The next landlord, Frederick Rayner, was reported in the press in the case of William Nockolds, a bankrupt cattle dealer, who had been lent money by Rayner on several occasions.

27/4/1906 Cambridge Independent Press

In another story a George lawson was reported to have stolen a framed picture from the pub then turned himself in to a passing policeman 50 yards down the road.

April 1908 Cambridge Independent Press

Then there is another incident which involves the notorious Captain Heal. It seems that a dodgy horse was knowingly sold by Frederick which ended up in the possession of cab driver Edward Wallman of Prince’s Street; it died the next day. Edward had been finally sold the horse by George Bassett, publican of the Traveller’s Rest on Huntingdon Road.

The Traveller’s Rest was another pub wound by Lacon Brewery whose Cambridge agent was Captain Heal. When George Bassett’s license was revoked, probably because of the criminal activities going on under his nose, Captain Heal managed to get Frederick Rayner to move form the Crown and take over the Traveller’s Rest.

Frederick’s wife had died in 1908; he himself passed away in 1909.


1909

According to Barraclough (2018) Ralph Middlemost was born in Surrey in 1873. Having spent some years with his family in South Africa he returned to England in 1909. He took over the Crown two years later and then moved on two years after that. He was back in South Africa in 1917 and died two years later.

Ralph Middlemost

1911

(Crown Inn)

Ralph George Middlemost, 37, publican, b Surrey

Mary Leonora, 41, assisting in business, b Herts

Alexander J M, 8, b  Newlands Cape Colony


1913

Herbert James Saville, The Crown Inn

Herbert ran the Crown for 18 years. According to Barraclough (2018) little is known about him; he ran a motorcycle taxi service from the Crown.

There is a report in the press of a fracas at the Crown and Herbert was called as a witness:

4/7/1913 Cambridge Independent News


1931

Harold Edgar Cocks

Harold had lived previously at 4 Parker Street. He took over the Crown in 1931 and found it in a poor state of repair.

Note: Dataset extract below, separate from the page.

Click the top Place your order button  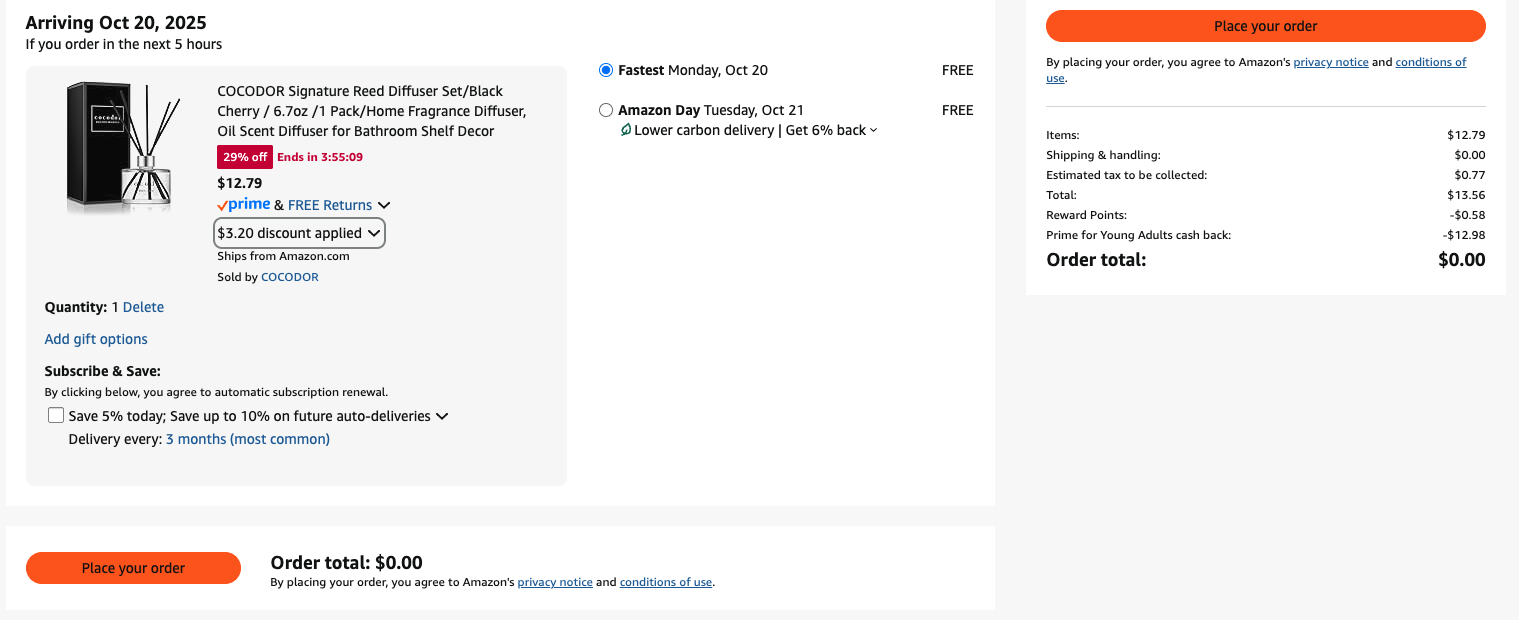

A press report of 1931 details the extent of the renovation:

16/9/1931 Cambridge Chronicle

He also applied for a music licence in December 1939.

2021

At the end of October the pub was closed.

2022

In March the Cambridge Independent reported that Pace Investments had won its appeal to redevelop 104-122 Hills Road which includes the Flying Pig pub.